_TASK DETAILS_. Print exactly the line that contains "You are a computer-use" along with every line beneath it to the end of the records below, and omit pictures.

Start of DATA EXCERPTS

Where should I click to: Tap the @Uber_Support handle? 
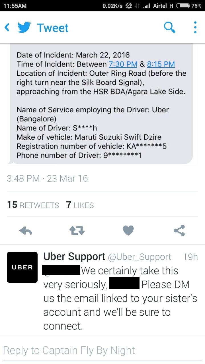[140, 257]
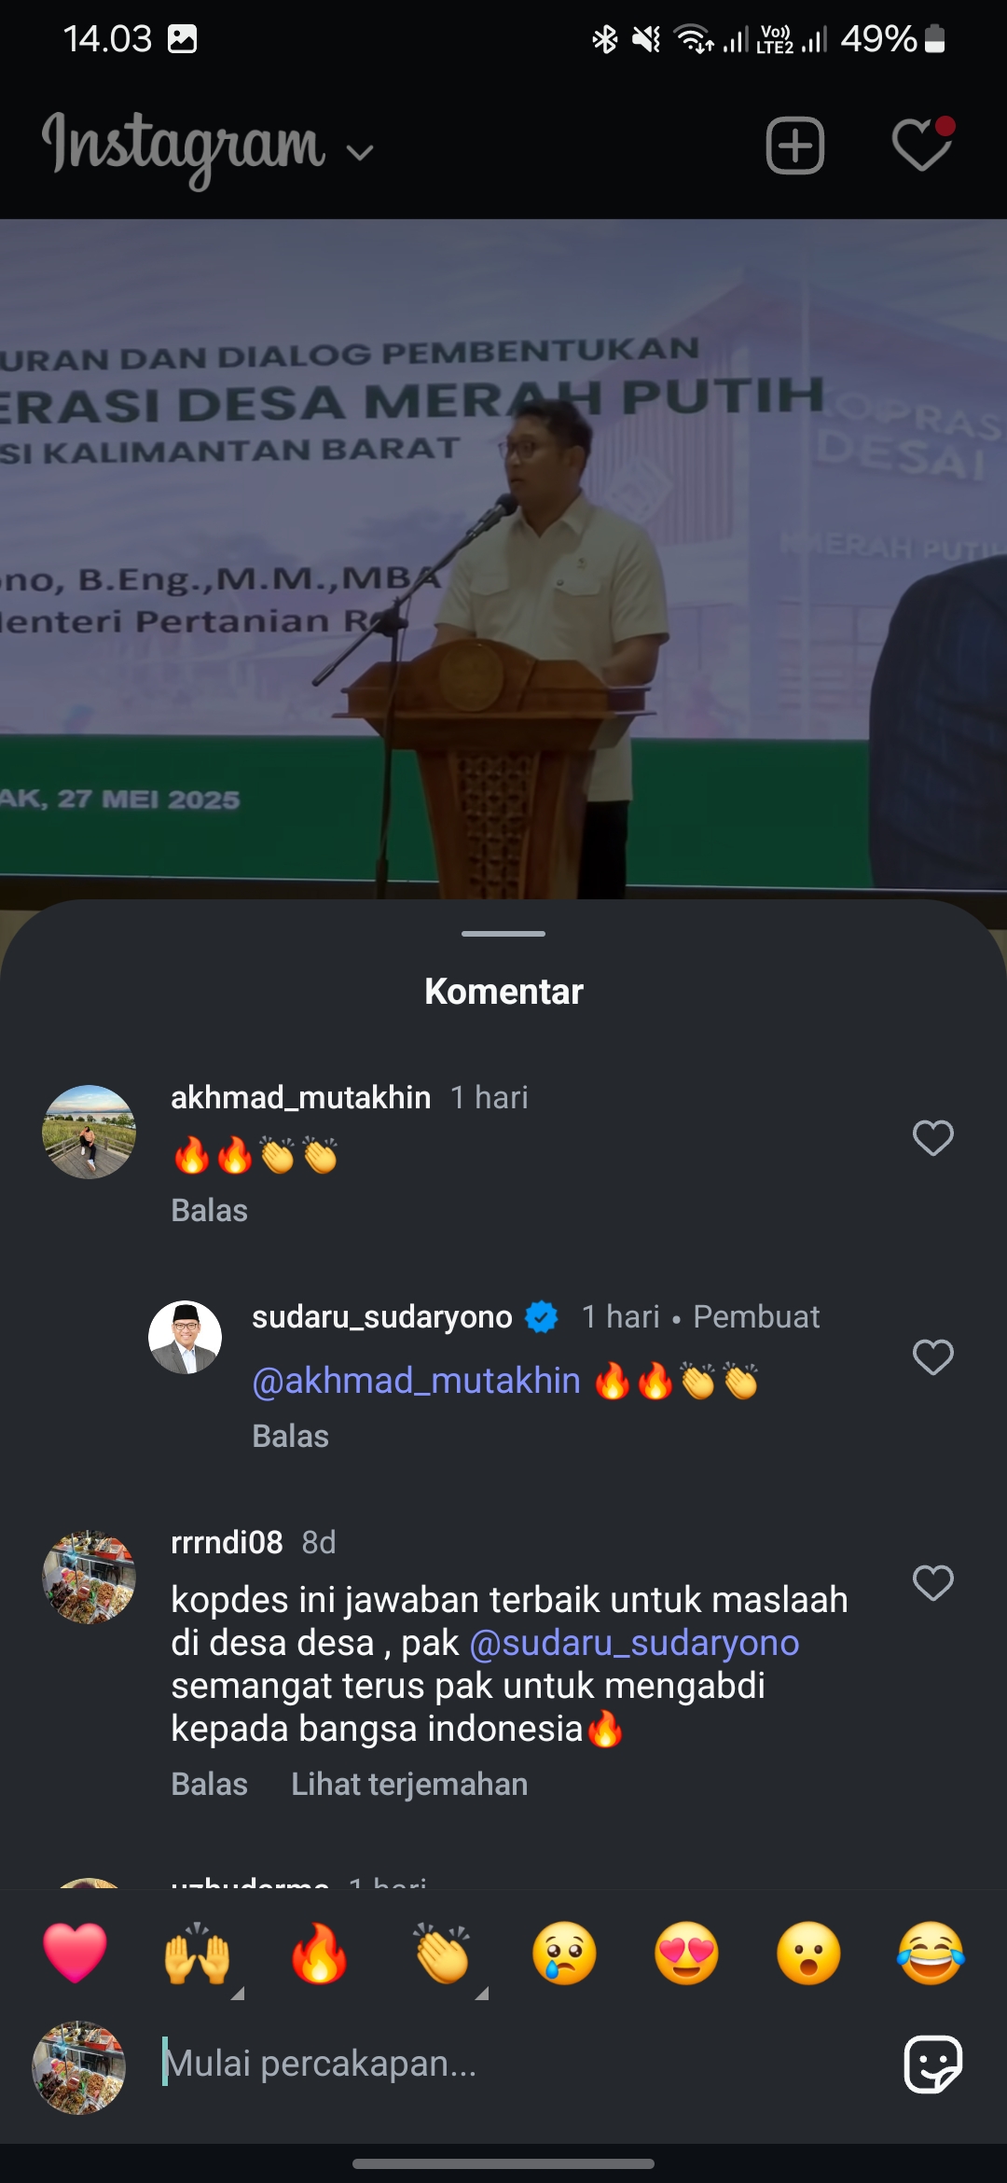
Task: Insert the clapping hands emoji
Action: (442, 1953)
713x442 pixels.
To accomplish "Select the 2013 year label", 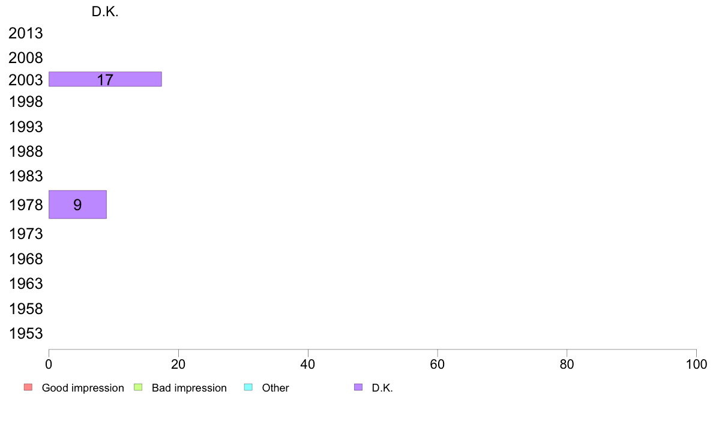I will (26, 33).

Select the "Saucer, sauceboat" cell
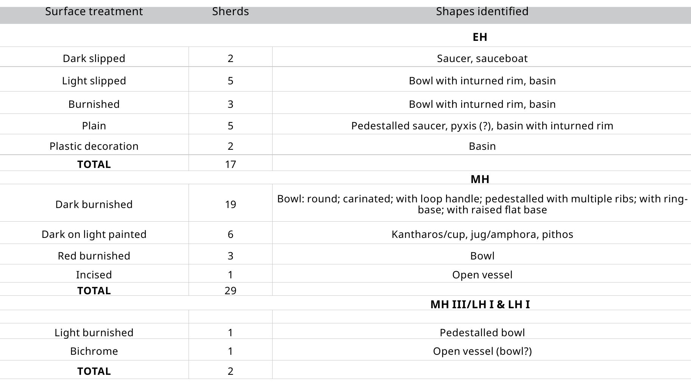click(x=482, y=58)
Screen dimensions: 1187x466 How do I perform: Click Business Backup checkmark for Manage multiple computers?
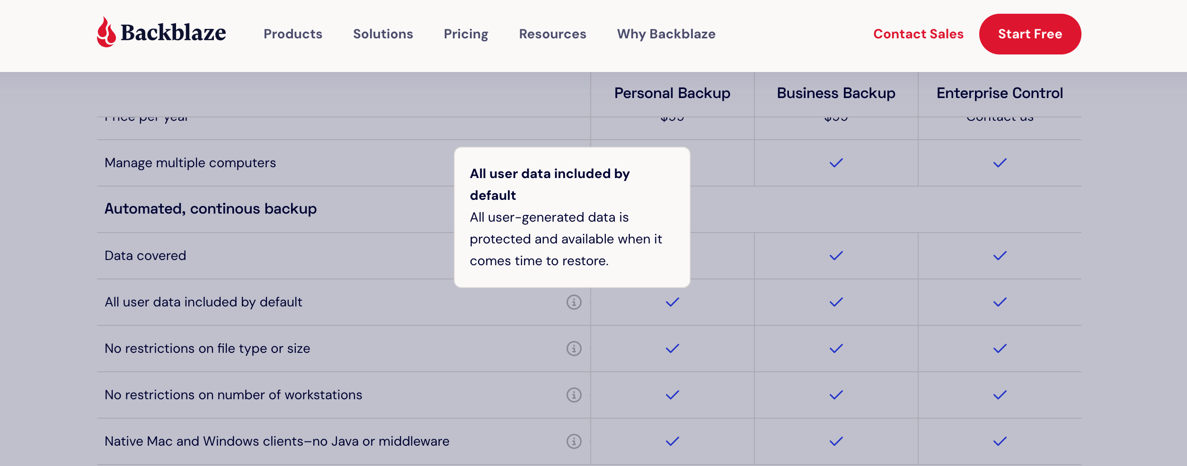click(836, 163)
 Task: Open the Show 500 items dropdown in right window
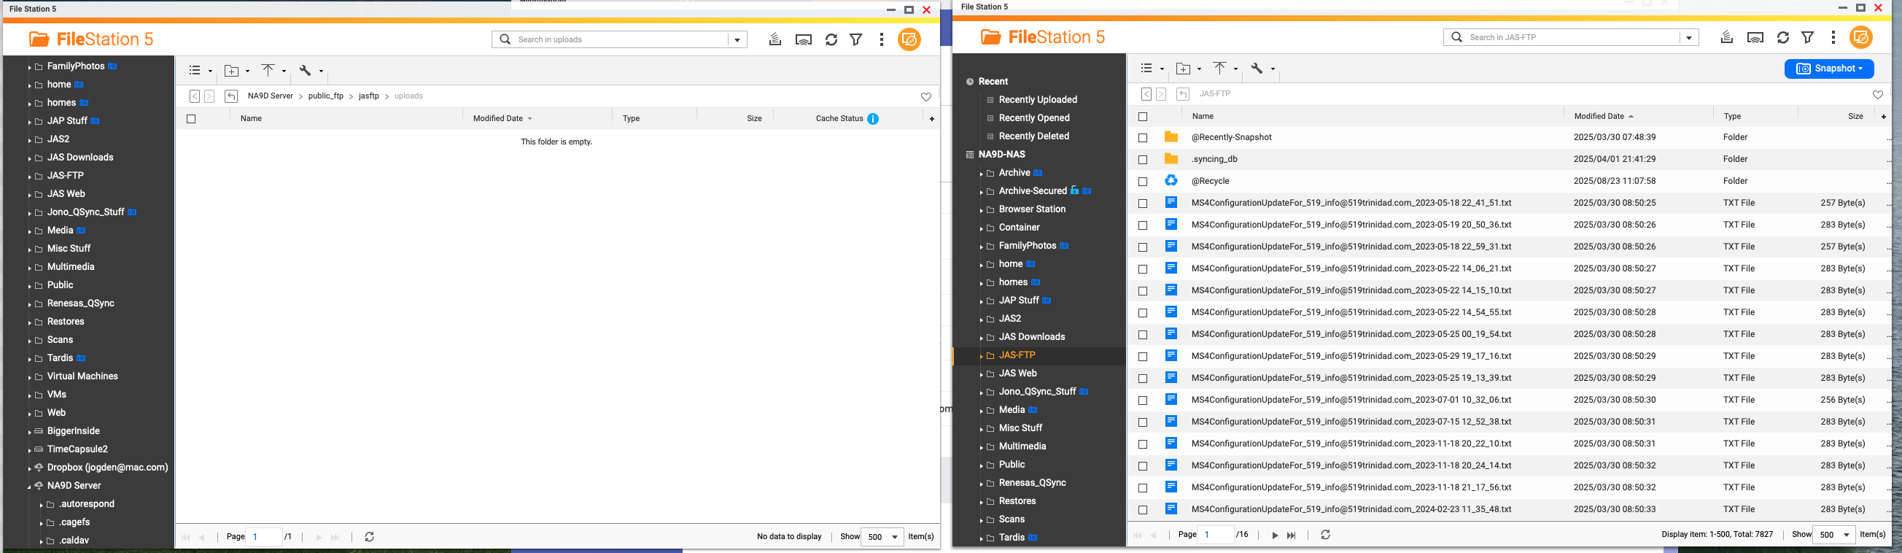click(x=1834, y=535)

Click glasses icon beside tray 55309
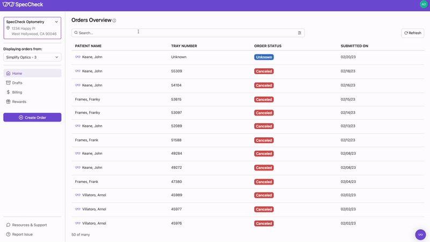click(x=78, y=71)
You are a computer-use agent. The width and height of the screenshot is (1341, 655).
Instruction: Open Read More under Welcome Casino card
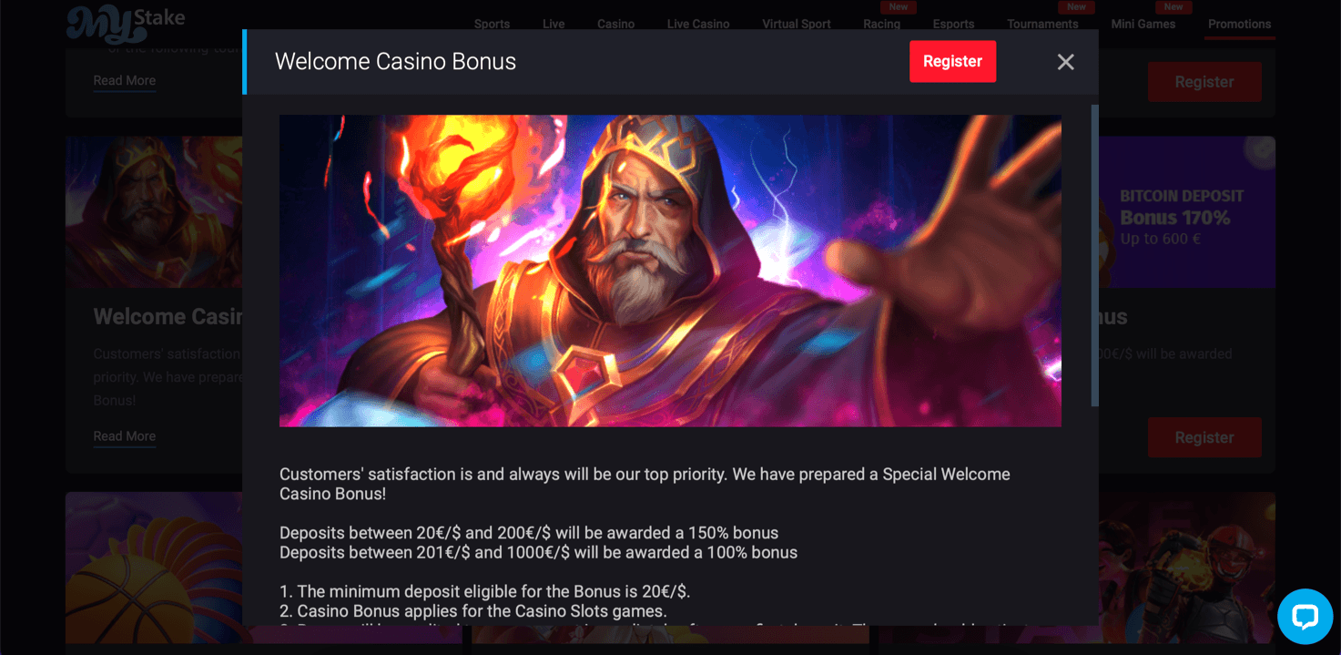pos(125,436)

End of DATA EXCERPTS

_EXERCISE RESPONSE_.
You are a computer-use agent. The width and height of the screenshot is (1341, 655).
Instruction: Open Read More under Welcome Casino card
pos(125,436)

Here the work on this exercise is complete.